● **Exercise**: Although the records contain pictures, print none of them; print exactly the lines from the one with "Viewport: 640px width, 425px" through the last line.

◇ ◇ ◇ ◇ ◇

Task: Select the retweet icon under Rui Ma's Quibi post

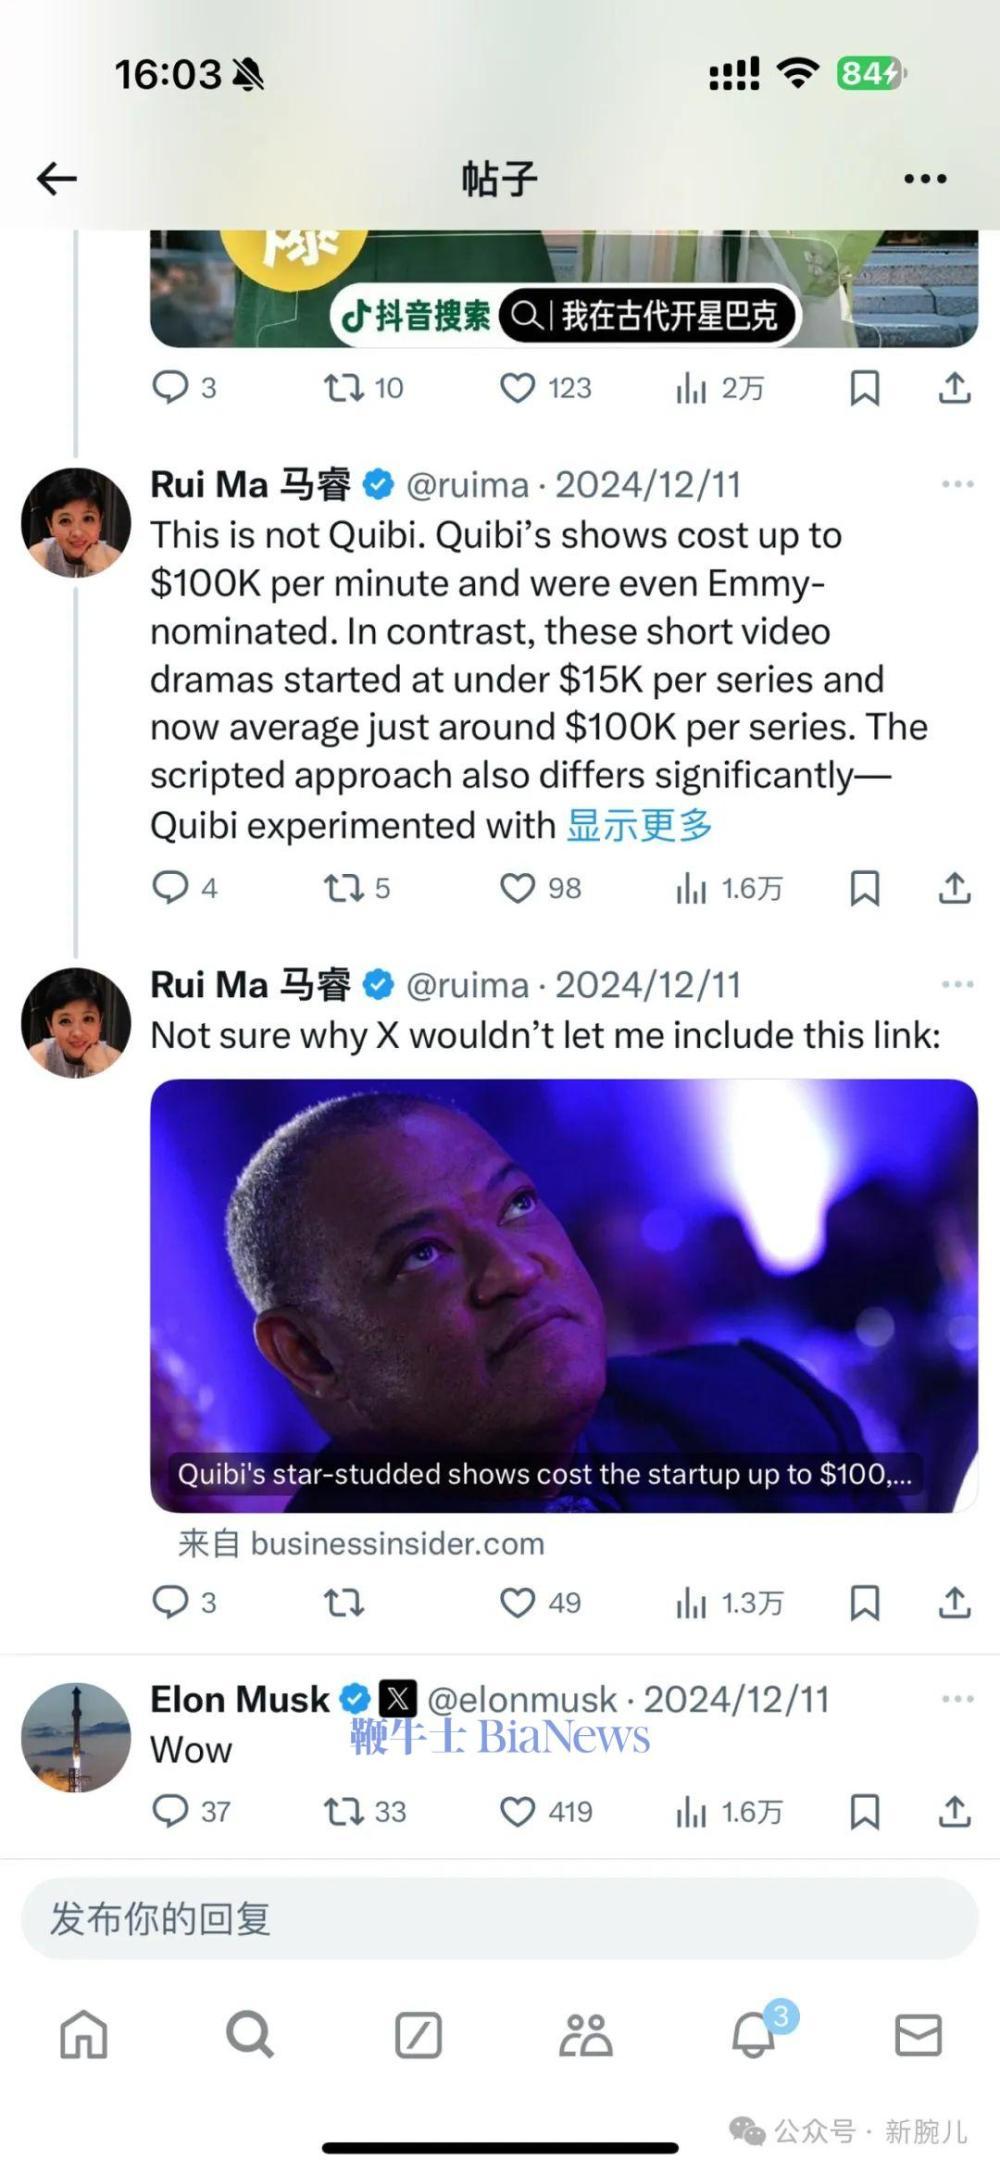Action: [343, 888]
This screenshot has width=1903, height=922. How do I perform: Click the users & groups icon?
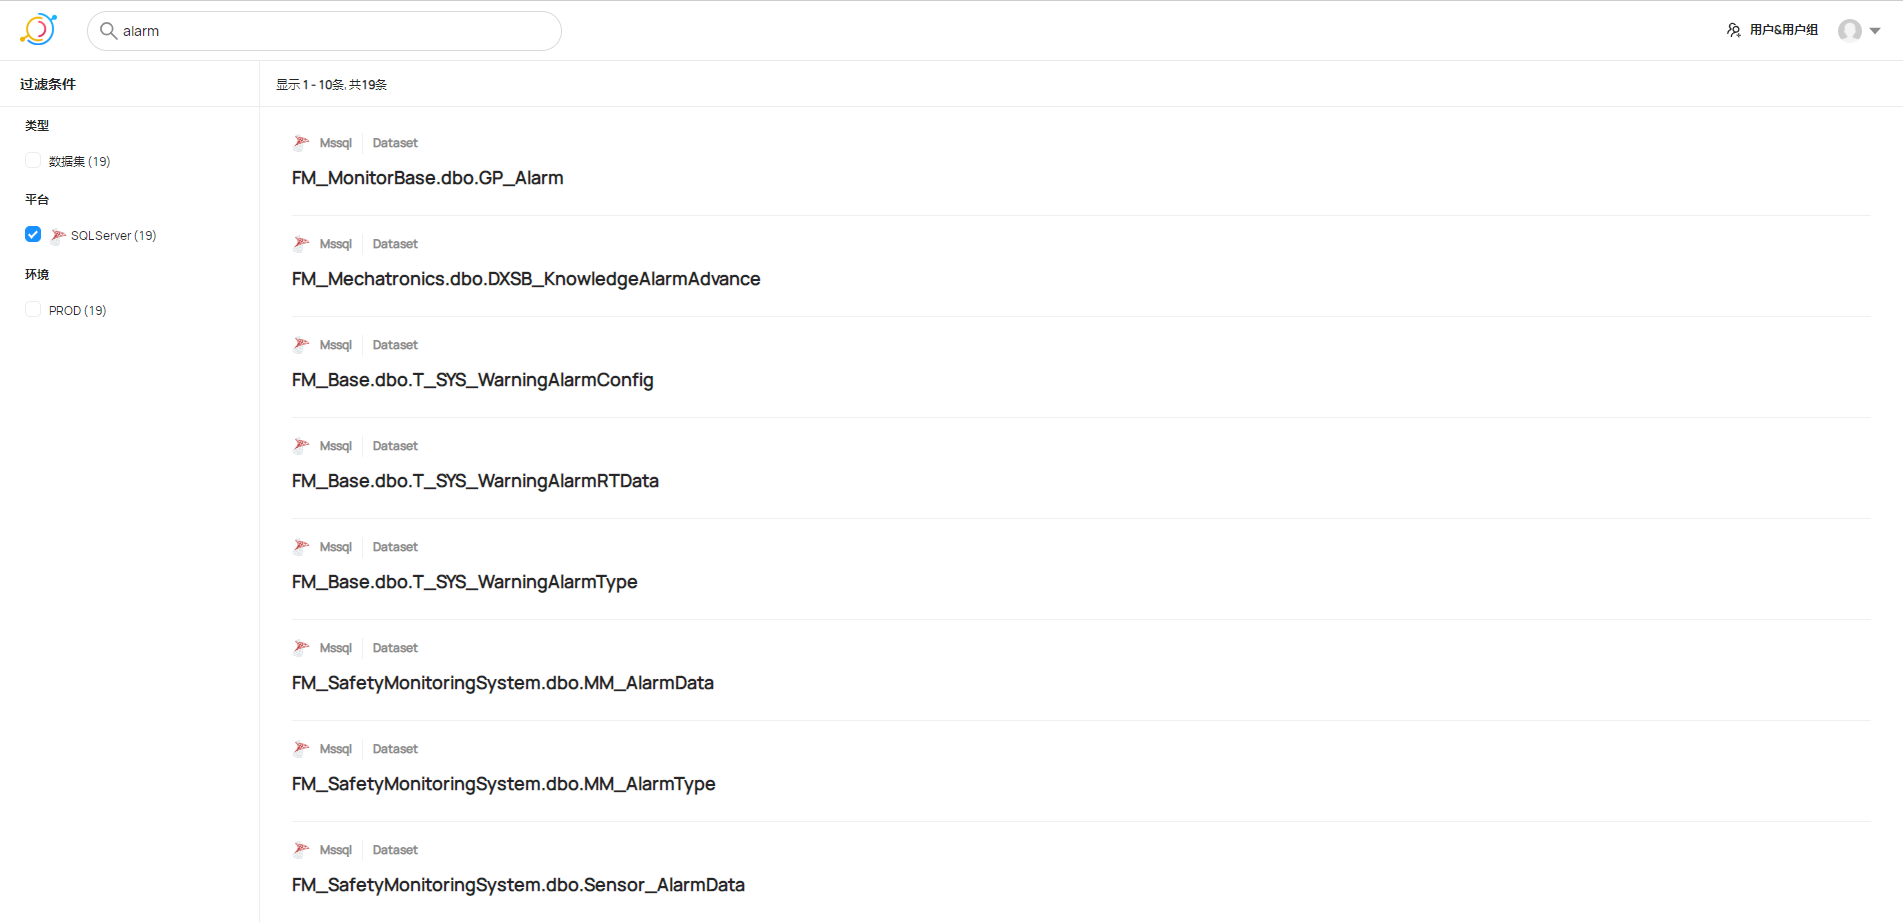1734,30
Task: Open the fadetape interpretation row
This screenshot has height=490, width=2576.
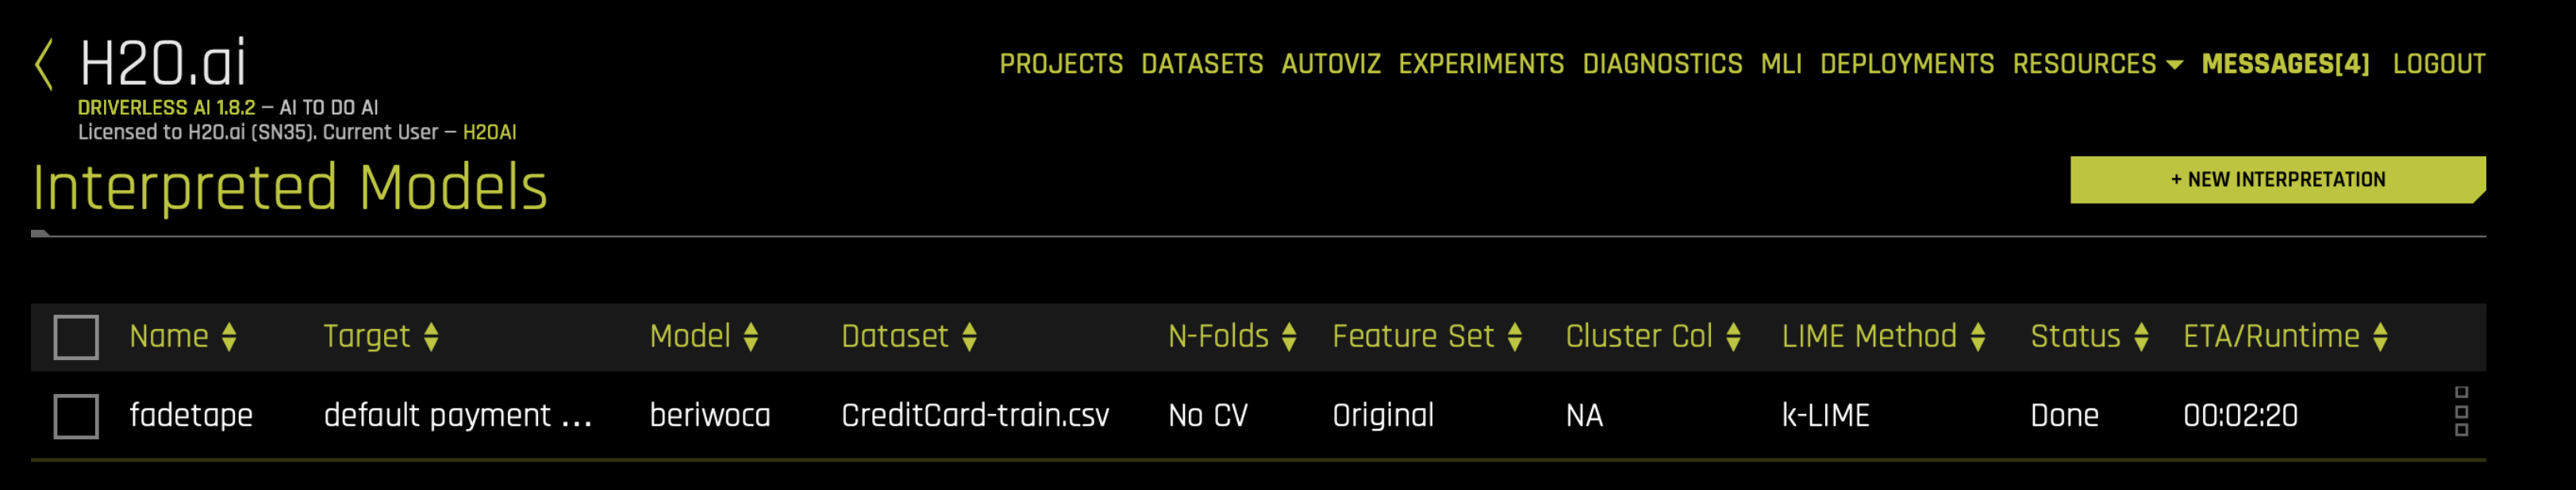Action: point(1258,416)
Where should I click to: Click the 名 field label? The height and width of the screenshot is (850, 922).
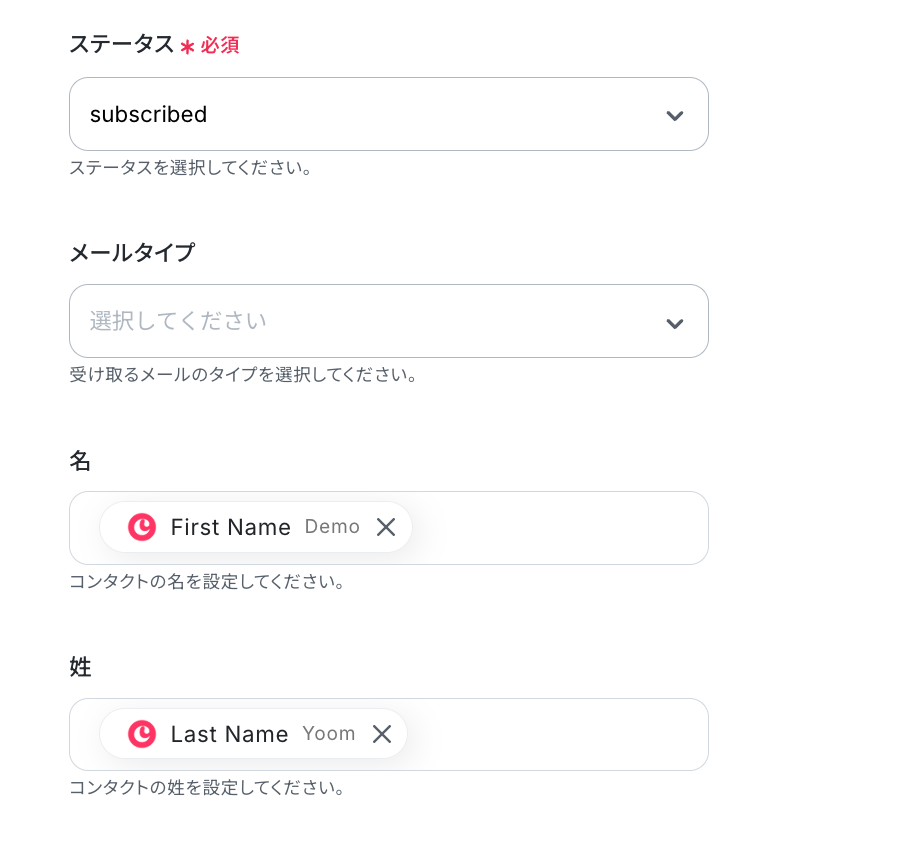tap(80, 460)
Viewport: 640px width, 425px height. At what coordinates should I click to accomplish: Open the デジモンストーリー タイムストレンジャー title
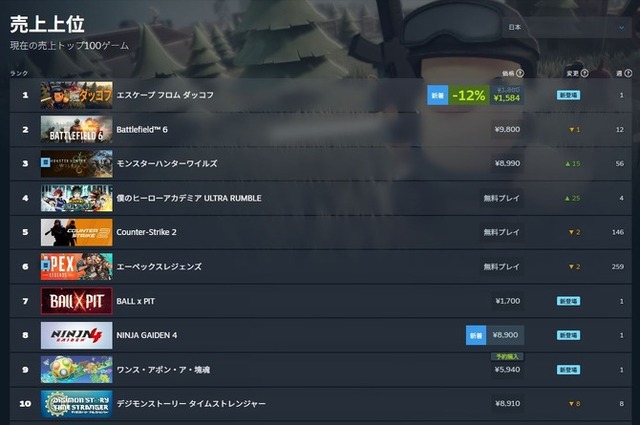coord(191,404)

◇ ◇ ◇ ◇ ◇

● **Final answer**:
Viewport: 640px width, 425px height. At what coordinates should I click to accomplish: Open the デジモンストーリー タイムストレンジャー title
coord(191,404)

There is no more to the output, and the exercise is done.